◆ TASK DETAILS ◆
Write each entry out again exactly, with nothing omitted.

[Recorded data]
*****

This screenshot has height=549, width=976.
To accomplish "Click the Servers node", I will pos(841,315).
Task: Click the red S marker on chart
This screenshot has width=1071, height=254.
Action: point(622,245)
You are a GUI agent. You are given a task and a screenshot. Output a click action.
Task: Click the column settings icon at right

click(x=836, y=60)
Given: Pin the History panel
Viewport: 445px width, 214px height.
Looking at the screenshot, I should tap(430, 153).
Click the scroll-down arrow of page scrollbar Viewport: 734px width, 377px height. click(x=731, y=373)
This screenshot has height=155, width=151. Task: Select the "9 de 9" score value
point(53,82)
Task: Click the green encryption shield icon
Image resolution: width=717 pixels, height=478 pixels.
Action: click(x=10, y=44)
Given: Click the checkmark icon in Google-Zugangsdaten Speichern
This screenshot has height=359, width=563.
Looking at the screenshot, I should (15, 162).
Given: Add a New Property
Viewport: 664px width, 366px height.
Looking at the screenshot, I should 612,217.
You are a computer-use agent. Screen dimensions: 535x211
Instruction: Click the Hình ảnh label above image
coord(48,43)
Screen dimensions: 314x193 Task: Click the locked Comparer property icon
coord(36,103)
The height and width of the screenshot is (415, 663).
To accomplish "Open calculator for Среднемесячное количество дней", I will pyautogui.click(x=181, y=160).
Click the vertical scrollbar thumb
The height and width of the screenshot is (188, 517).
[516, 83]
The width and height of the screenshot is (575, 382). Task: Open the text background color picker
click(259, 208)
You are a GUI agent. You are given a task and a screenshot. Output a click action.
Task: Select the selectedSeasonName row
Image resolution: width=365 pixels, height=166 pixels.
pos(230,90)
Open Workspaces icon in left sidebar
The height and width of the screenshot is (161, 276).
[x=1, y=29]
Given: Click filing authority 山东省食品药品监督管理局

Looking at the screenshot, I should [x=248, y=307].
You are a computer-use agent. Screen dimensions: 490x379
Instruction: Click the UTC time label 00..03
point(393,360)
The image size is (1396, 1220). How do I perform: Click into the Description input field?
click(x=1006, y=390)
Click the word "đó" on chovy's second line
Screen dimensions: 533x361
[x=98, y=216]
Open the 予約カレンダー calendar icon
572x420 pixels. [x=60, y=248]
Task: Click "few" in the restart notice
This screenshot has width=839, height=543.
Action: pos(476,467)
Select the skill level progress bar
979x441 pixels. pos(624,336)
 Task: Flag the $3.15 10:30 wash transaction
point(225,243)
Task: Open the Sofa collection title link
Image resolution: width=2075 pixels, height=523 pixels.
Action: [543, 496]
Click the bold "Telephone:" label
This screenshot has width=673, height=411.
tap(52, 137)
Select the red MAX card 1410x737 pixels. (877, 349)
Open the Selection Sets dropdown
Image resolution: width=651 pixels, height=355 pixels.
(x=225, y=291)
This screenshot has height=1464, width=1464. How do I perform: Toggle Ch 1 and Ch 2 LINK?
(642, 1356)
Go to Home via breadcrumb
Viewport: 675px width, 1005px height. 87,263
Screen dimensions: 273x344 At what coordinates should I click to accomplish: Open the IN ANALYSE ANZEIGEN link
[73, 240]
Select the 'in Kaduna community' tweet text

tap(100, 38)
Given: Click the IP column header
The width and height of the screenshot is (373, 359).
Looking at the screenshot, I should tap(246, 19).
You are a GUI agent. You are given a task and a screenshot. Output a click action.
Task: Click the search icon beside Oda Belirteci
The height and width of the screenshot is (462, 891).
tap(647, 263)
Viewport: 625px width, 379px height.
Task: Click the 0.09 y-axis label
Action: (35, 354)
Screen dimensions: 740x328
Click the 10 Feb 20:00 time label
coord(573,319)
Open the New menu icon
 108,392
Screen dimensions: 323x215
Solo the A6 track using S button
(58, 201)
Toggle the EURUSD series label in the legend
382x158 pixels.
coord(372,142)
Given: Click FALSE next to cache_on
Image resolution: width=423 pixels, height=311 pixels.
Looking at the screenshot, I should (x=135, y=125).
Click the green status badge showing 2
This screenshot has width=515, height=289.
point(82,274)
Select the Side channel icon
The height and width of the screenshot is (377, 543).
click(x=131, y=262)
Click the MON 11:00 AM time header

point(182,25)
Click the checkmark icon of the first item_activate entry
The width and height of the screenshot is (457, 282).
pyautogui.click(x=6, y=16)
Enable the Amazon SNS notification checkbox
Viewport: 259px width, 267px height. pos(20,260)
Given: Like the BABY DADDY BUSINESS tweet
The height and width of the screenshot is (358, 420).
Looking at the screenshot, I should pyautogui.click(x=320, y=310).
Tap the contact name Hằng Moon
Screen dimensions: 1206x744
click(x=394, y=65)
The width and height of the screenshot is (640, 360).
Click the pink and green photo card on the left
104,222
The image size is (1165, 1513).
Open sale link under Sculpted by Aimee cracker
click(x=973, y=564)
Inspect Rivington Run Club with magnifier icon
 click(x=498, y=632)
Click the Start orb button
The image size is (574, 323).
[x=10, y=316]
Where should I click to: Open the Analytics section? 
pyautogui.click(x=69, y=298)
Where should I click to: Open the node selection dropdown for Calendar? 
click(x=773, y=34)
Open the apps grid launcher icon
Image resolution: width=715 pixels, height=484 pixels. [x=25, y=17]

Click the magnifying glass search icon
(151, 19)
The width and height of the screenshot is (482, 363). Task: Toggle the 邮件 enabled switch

*****

◆ ANSWER BOX ◆
This screenshot has height=549, width=976.
To accomplish "Click the Servers node", I will pos(841,315).
Task: Click the red S marker on chart
This screenshot has width=1071, height=254.
Action: point(622,245)
You are a GUI agent. You are given a task and a screenshot. Output a click action.
Task: Click the column settings icon at right

click(x=836, y=60)
Given: Pin the History panel
Viewport: 445px width, 214px height.
Looking at the screenshot, I should tap(430, 153).
Click the scroll-down arrow of page scrollbar Viewport: 734px width, 377px height. click(x=731, y=373)
This screenshot has height=155, width=151. Task: Select the "9 de 9" score value
point(53,82)
Task: Click the green encryption shield icon
Image resolution: width=717 pixels, height=478 pixels.
Action: click(x=10, y=44)
Given: Click the checkmark icon in Google-Zugangsdaten Speichern
This screenshot has height=359, width=563.
Looking at the screenshot, I should (15, 162).
Given: Add a New Property
Viewport: 664px width, 366px height.
Looking at the screenshot, I should 612,217.
You are a computer-use agent. Screen dimensions: 535x211
Instruction: Click the Hình ảnh label above image
coord(48,43)
Screen dimensions: 314x193 Task: Click the locked Comparer property icon
coord(36,103)
The height and width of the screenshot is (415, 663).
To accomplish "Open calculator for Среднемесячное количество дней", I will pyautogui.click(x=181, y=160).
Click the vertical scrollbar thumb
The height and width of the screenshot is (188, 517).
[516, 83]
The width and height of the screenshot is (575, 382). Task: Open the text background color picker
click(259, 208)
You are a GUI agent. You are given a task and a screenshot. Output a click action.
Task: Select the selectedSeasonName row
Image resolution: width=365 pixels, height=166 pixels.
pos(230,90)
Open Workspaces icon in left sidebar
The height and width of the screenshot is (161, 276).
[x=1, y=29]
Given: Click filing authority 山东省食品药品监督管理局

Looking at the screenshot, I should [x=248, y=307].
You are a computer-use agent. Screen dimensions: 490x379
Instruction: Click the UTC time label 00..03
point(393,360)
The image size is (1396, 1220). How do I perform: Click into the Description input field?
click(x=1006, y=390)
Click the word "đó" on chovy's second line
Screen dimensions: 533x361
[x=98, y=216]
Open the 予約カレンダー calendar icon
572x420 pixels. [x=60, y=248]
Task: Click "few" in the restart notice
This screenshot has width=839, height=543.
Action: pos(476,467)
Select the skill level progress bar
979x441 pixels. pos(624,336)
 Task: Flag the $3.15 10:30 wash transaction
point(225,243)
Task: Open the Sofa collection title link
Image resolution: width=2075 pixels, height=523 pixels.
Action: [543, 496]
Click the bold "Telephone:" label
This screenshot has width=673, height=411.
tap(52, 137)
Select the red MAX card 1410x737 pixels. (877, 349)
Open the Selection Sets dropdown
Image resolution: width=651 pixels, height=355 pixels.
(x=225, y=291)
This screenshot has height=1464, width=1464. How do I perform: Toggle Ch 1 and Ch 2 LINK?
(642, 1356)
Go to Home via breadcrumb
Viewport: 675px width, 1005px height. 87,263
Screen dimensions: 273x344 At what coordinates should I click to accomplish: Open the IN ANALYSE ANZEIGEN link
[73, 240]
Select the 'in Kaduna community' tweet text

tap(100, 38)
Given: Click the IP column header
The width and height of the screenshot is (373, 359).
Looking at the screenshot, I should tap(246, 19).
You are a GUI agent. You are given a task and a screenshot. Output a click action.
Task: Click the search icon beside Oda Belirteci
The height and width of the screenshot is (462, 891).
tap(647, 263)
Viewport: 625px width, 379px height.
Task: Click the 0.09 y-axis label
Action: (35, 354)
Screen dimensions: 740x328
Click the 10 Feb 20:00 time label
coord(573,319)
Open the New menu icon
 108,392
Screen dimensions: 323x215
Solo the A6 track using S button
(58, 201)
Toggle the EURUSD series label in the legend
382x158 pixels.
coord(372,142)
Given: Click FALSE next to cache_on
Image resolution: width=423 pixels, height=311 pixels.
Looking at the screenshot, I should (x=135, y=125).
Click the green status badge showing 2
This screenshot has width=515, height=289.
point(82,274)
Select the Side channel icon
The height and width of the screenshot is (377, 543).
click(x=131, y=262)
Click the MON 11:00 AM time header

point(182,25)
Click the checkmark icon of the first item_activate entry
The width and height of the screenshot is (457, 282).
pyautogui.click(x=6, y=16)
Enable the Amazon SNS notification checkbox
Viewport: 259px width, 267px height. pos(20,260)
Given: Like the BABY DADDY BUSINESS tweet
The height and width of the screenshot is (358, 420).
Looking at the screenshot, I should pyautogui.click(x=320, y=310).
Tap the contact name Hằng Moon
Screen dimensions: 1206x744
click(x=394, y=65)
The width and height of the screenshot is (640, 360).
Click the pink and green photo card on the left
104,222
The image size is (1165, 1513).
Open sale link under Sculpted by Aimee cracker
click(x=973, y=564)
Inspect Rivington Run Club with magnifier icon
 click(x=498, y=632)
Click the Start orb button
The image size is (574, 323).
[x=10, y=316]
Where should I click to: Open the Analytics section? 
pyautogui.click(x=69, y=298)
Where should I click to: Open the node selection dropdown for Calendar? 
click(x=773, y=34)
Open the apps grid launcher icon
Image resolution: width=715 pixels, height=484 pixels. [x=25, y=17]

Click the magnifying glass search icon
(151, 19)
The width and height of the screenshot is (482, 363). Task: Toggle the 邮件 enabled switch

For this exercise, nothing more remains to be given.